After leaving Italy, Byron wrote almost no more poetry. The poem written at Missolonghi on his 36th birthday is the only one that he finished in Greece. In taking up the Greek cause, Byron transformed himself from a Romantic poet into a statesman and man of action. Once in Greece, as we know from the accounts of William Parry and Colonel Leicester Stanhope, he quickly mastered the complex political realities of the revolution and began to promote a coherent programme to create a new kind of political organisation in free Greece, that of the self-governing nation-state.

While he was getting to grips with the politics of Greece, Byron kept his distance from Greece itself. From August to December 1823 he made his headquarters on the island of Cephalonia, at that time part of the British protectorate of the Ionian Islands. It was not until the last days of December that he set off on the hazardous voyage to Missolonghi, the chief town on the north side of the Gulf of Patras. There he made common cause with the foremost of the ‘modernisers’ among the Greek leaders, Alexandros Mavrokordatos, who shared his vision of a future Greece governed by the rule of law.

Photograph of exhibition case 9 showing letter, pamphlet, books and facsimile print.Case 9Byron spent less than four months in Missolonghi. He gave large amounts of money to support the Greek fleet and a brigade of the picturesque Souliot warriors whom he had admired on his first visit to the country. In return, Mavrokordatos assigned the command of these troops to Byron. But soldiering at Missolonghi in winter-time was little more than a diversionary tactic. Byron and Mavrokordatos expected that they would soon move to the capital, at Nafplio in the Peloponnese, once the internal divisions among the Greeks were resolved by the arrival of a huge loan from London that Byron’s fame had helped to raise.

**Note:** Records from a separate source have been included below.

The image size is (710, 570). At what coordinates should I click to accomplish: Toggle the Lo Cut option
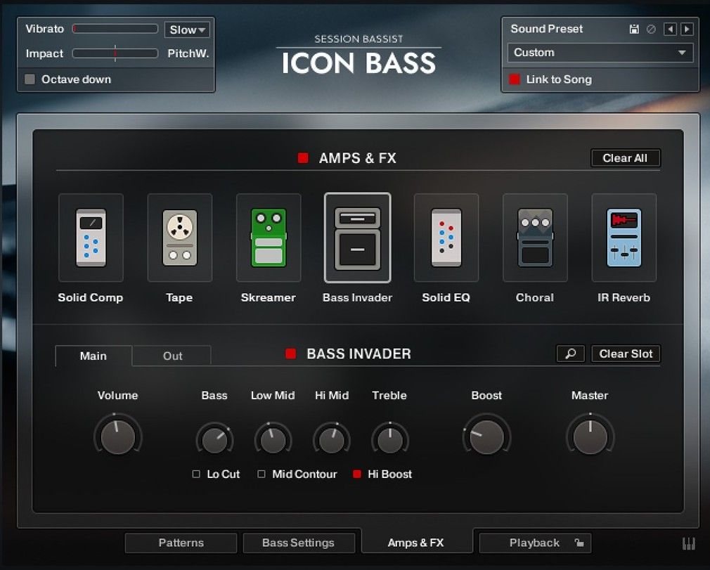(x=197, y=474)
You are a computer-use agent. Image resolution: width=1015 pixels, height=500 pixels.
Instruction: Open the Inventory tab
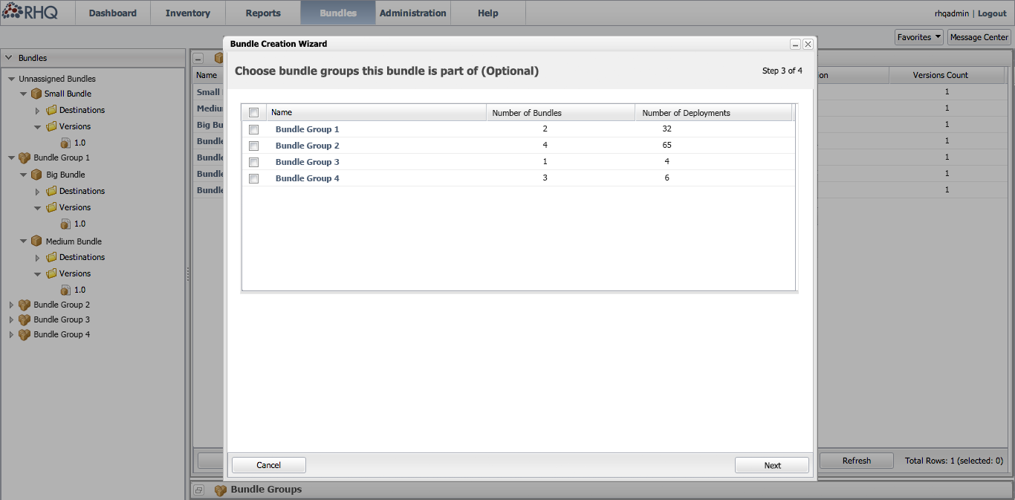pos(188,13)
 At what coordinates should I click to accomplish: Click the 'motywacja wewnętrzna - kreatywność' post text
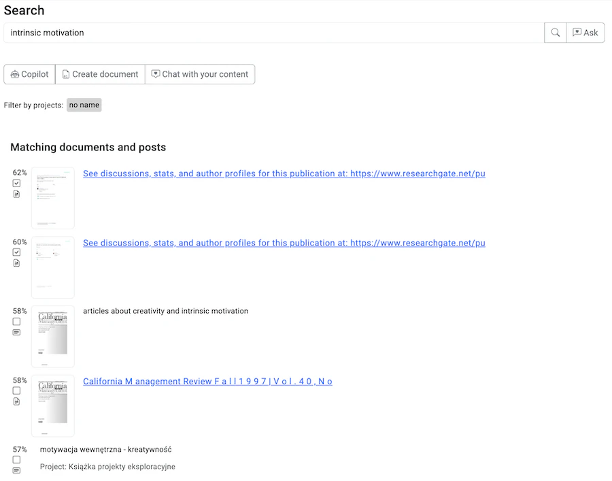point(105,449)
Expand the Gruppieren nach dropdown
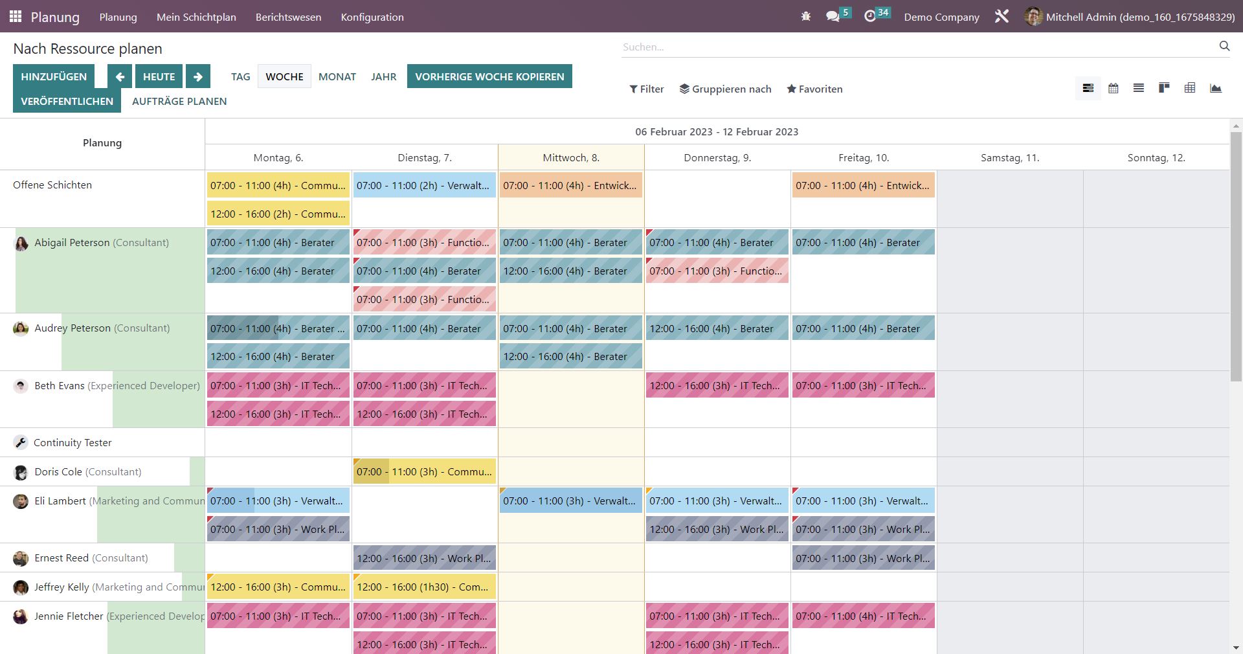 (725, 89)
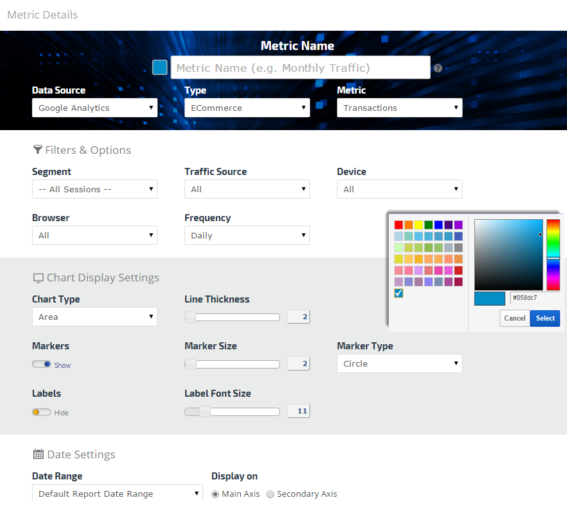567x507 pixels.
Task: Open the Marker Type dropdown
Action: click(400, 363)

But before this could happen, Byron died of fever, in Missolonghi, on Monday 19 April. A eulogy was spoken over his body by the prominent citizen and future historian of the Revolution, Spiridion Tricoupis. His remains were then embalmed and transported to England for burial in the parish church of St Mary Magdalene in Hucknall, Nottinghamshire.

Two years later, Missolonghi was overwhelmed by the Turks after a year-long siege. Many of the inhabitants blew themselves up rather than surrender; others broke out of the besieged town in a doomed act of desperate defiance, known ever since in Greece as the ‘Exodus’ of Missolonghi. The fate of Missolonghi, and of Lord Byron who had made the town famous, reverberated around the world. It would prove a turning point in the Greek war of independence, and assure the success of the policy that Byron and Mavrokordatos had fought for: to make of Greece a modern European nation-state.